── Data

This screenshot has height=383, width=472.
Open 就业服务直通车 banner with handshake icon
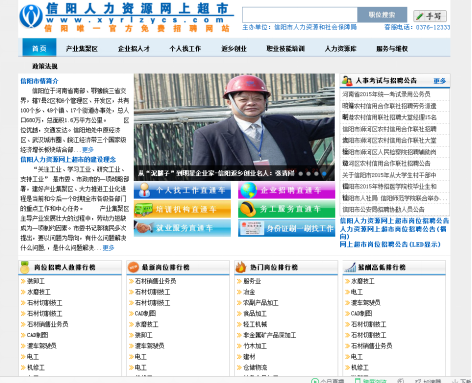point(182,228)
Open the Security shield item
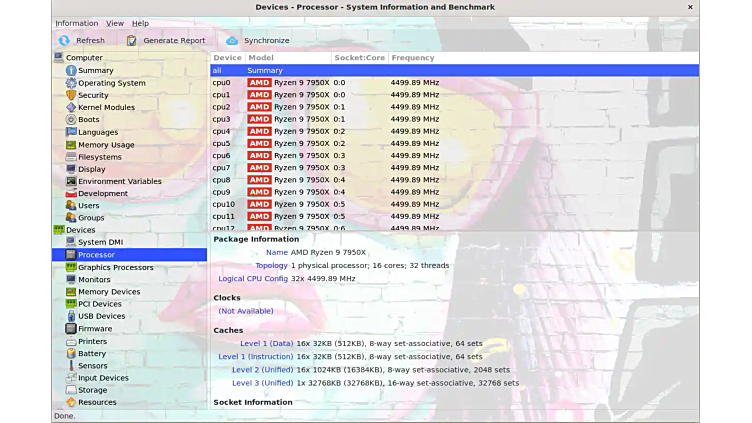Image resolution: width=752 pixels, height=423 pixels. pos(71,95)
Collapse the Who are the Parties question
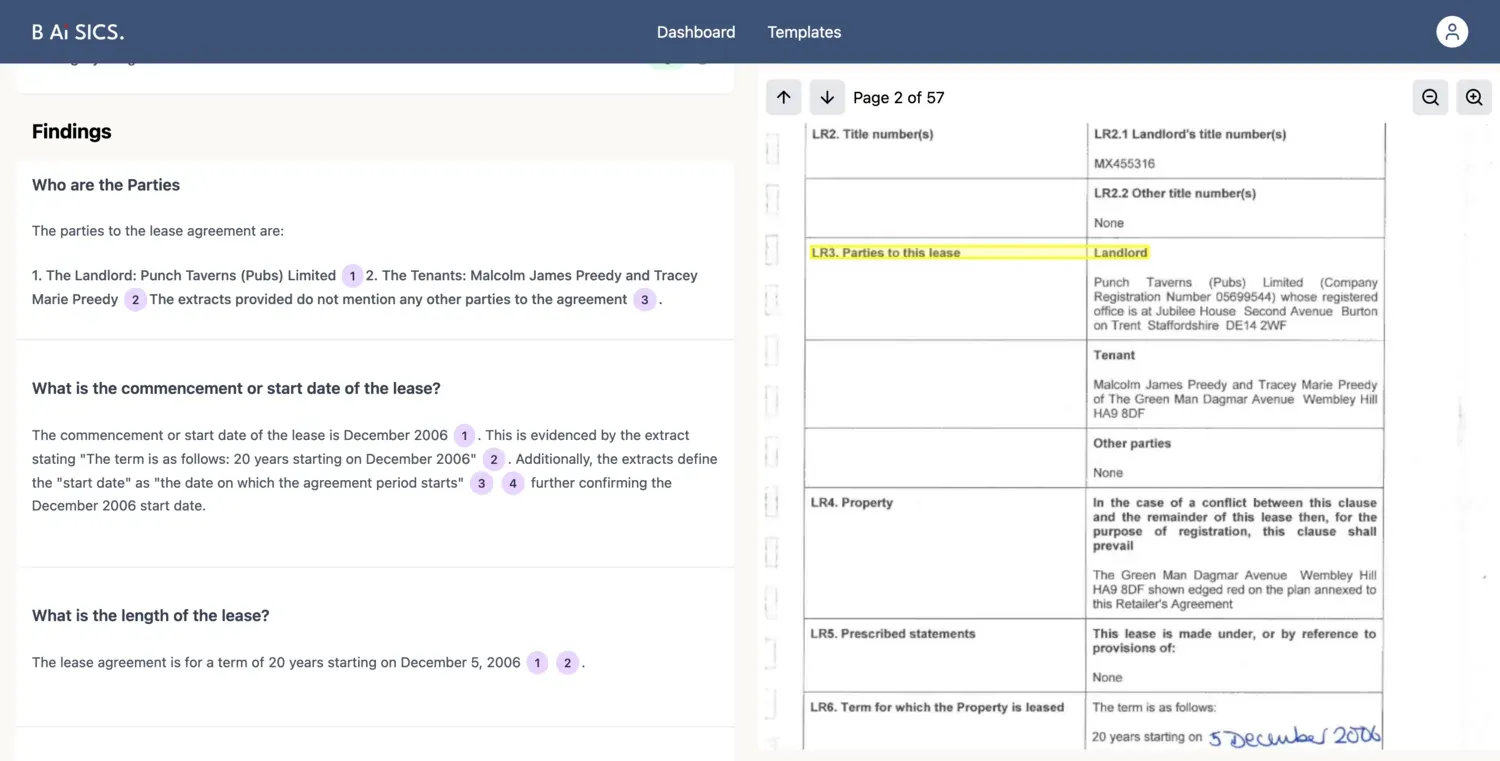Screen dimensions: 1500x761 pos(105,185)
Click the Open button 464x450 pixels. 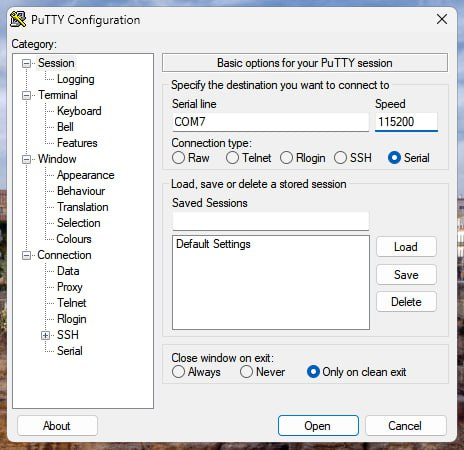[318, 426]
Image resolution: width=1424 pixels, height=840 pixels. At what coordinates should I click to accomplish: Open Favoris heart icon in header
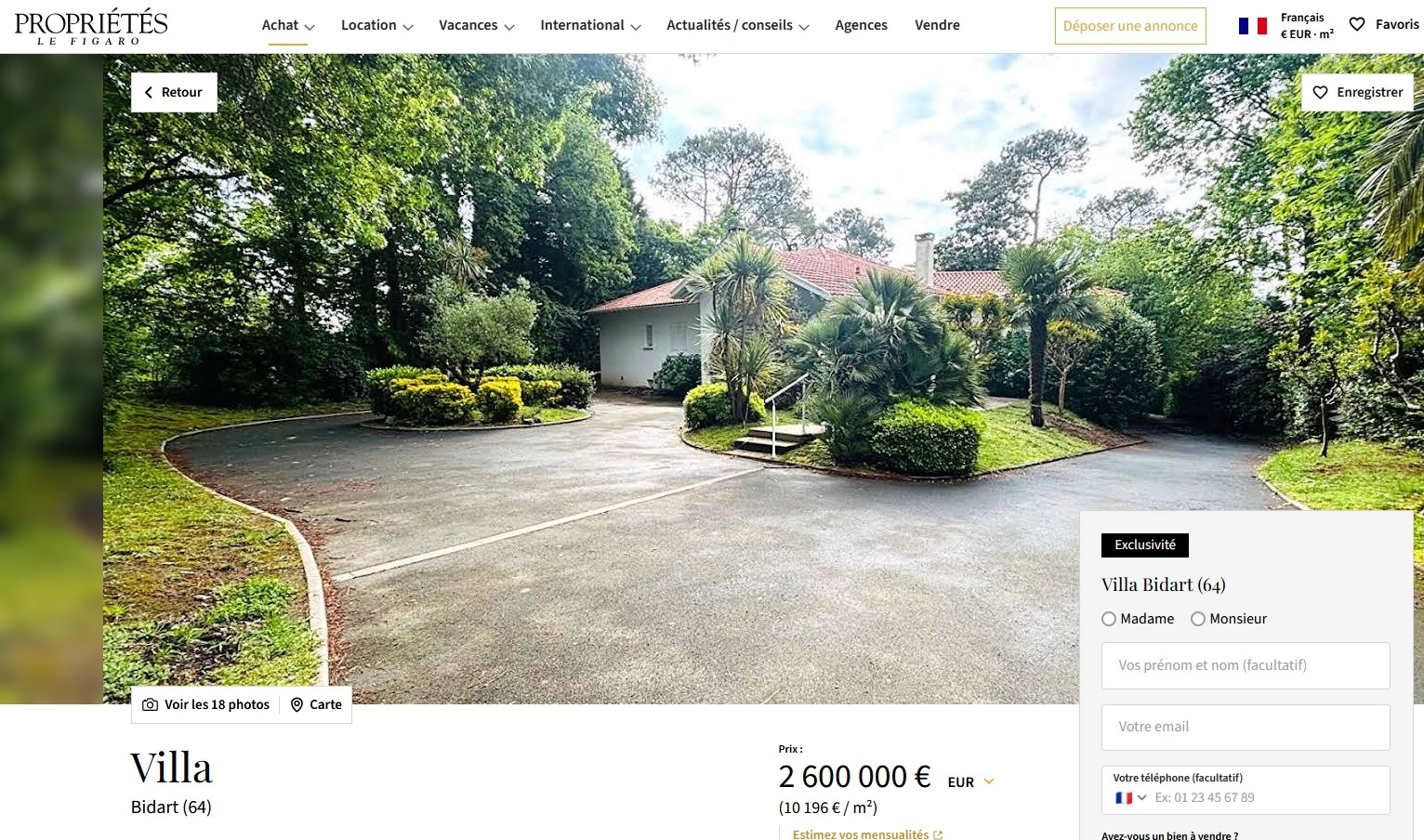coord(1357,24)
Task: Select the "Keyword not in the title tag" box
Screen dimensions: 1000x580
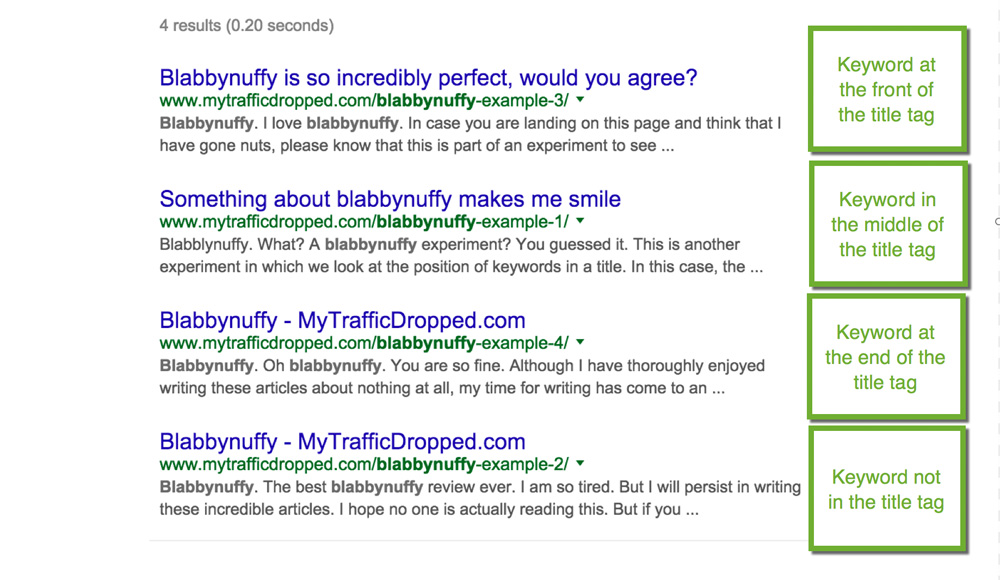Action: point(886,490)
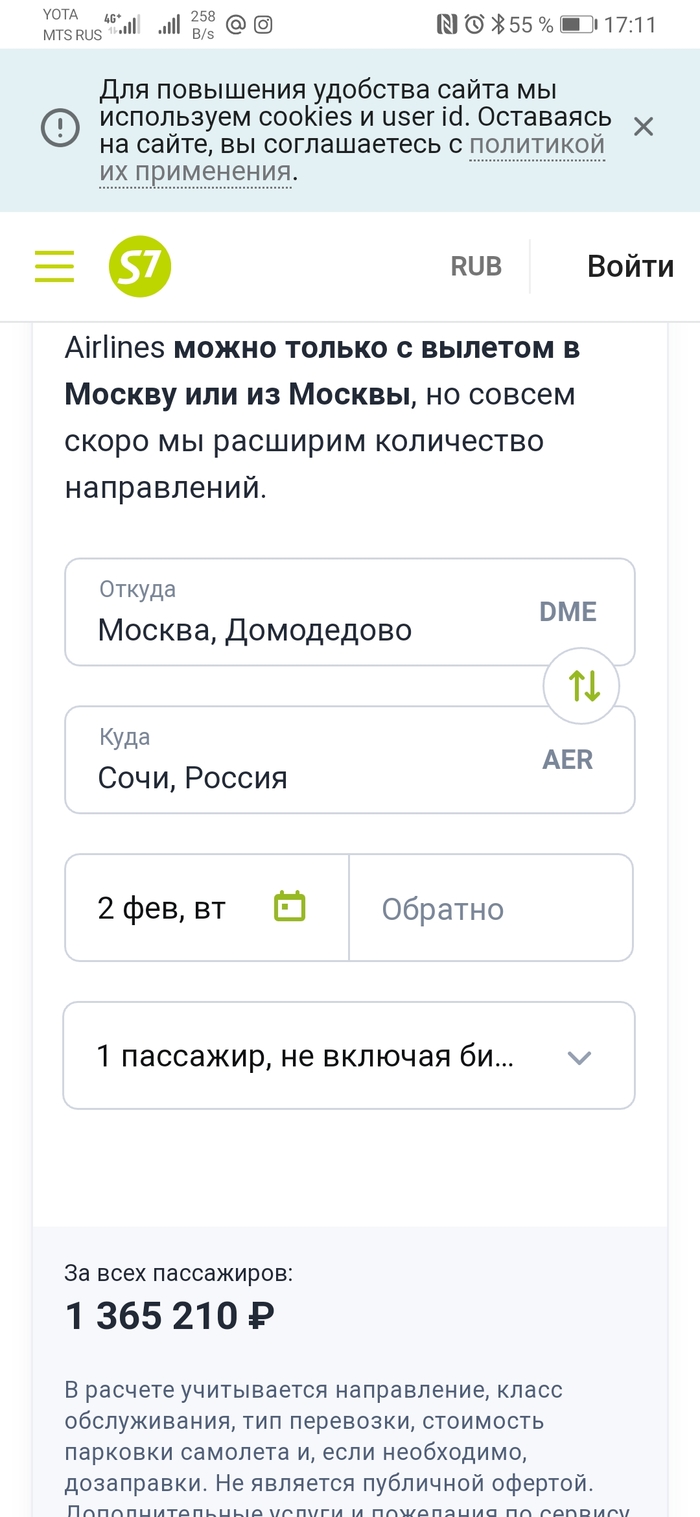Open the hamburger menu
Screen dimensions: 700x1517
pos(54,266)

────

**About this task**
Copy the final stretch of lines, starting at the one that holds "Image resolution: width=1424" and ending at the last line of the data, exactly; omit pictures.

**Expected answer**
Image resolution: width=1424 pixels, height=840 pixels. At what coordinates should I click to accomplish: Open Favoris heart icon in header
coord(1357,24)
Task: Select the "Keyword not in the title tag" box
Screen dimensions: 1000x580
Action: point(886,490)
Open the hamburger menu
Screen dimensions: 700x1517
pos(54,266)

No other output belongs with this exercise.